Man has connection with the world of the
divine through things and properties which are present in the world of
existence which participate in the nature of the divine. These things include:
completion, totality, the limit, the end, the perfection of a thing, a nature,
a property, or an act, and so on. It also includes infinitive and superlative
action, and also its extreme opposite, inaction. Greatness too, which we found
to be an insufficient concept in the medieval version of an ontological
argument concerning the divine, is also something which may open the way to the
divine. The ancients also included ‘fame’ as one of the properties which connect
man with the divine. We can explore the wide range of concepts and properties
which can connect us with the divine along the way. We shall find that justice, beauty,
magnanimity, ethical and moral perfection, and honour, are also included in
this list.
It is not necessary for us to have a
complete understanding of the divine in order to access aspects of that higher
reality. In fact a focus on particular characteristics, a ‘bracketing’ of the
most relevant aspects of the divine, increases the efficacy of the commerce
with the divine. Thus the intentionality of the supplicant is a factor in the
opening of contact with the divine. There are other ideas associated with the
strengthening of the connection with the divine which we shall explore.

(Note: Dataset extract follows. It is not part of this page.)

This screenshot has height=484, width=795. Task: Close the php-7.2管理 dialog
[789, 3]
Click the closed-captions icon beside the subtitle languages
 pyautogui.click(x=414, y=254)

These
include reduplication, the striking together of images and concepts, the
collection or heaping up of things, especially where these result in
reduplication of properties; the act of drawing near to the divine, or to the
image of the divine, and so on. The deliberate opposition of ideas and images
is also relevant to the business of establishing a commerce with the divine. For
connection with the divine represents an alteration
of state.
And to reiterate a key point, none of this
proves the reality of God. It merely establishes a range of correspondences
between a concept of God and a hypothetical Being who might or might not have
reality. Instead, the entire intellectual system underpinning polytheism, at
least in its later stages, was rooted in the paradoxical and transcendent
notion of the divine, which necessarily defied human comprehension. So, there
was no proof available, but within this world view, ‘proof’ conclusive to the
human understanding would have demolished the entire edifice.
[1] It is proved by the
fact that it could not ordinarily have happened. This is a tacit admission that
what is real, what is possible, at the level of divine reality, may be entirely
contrary to what we understand as possible in the world of existence.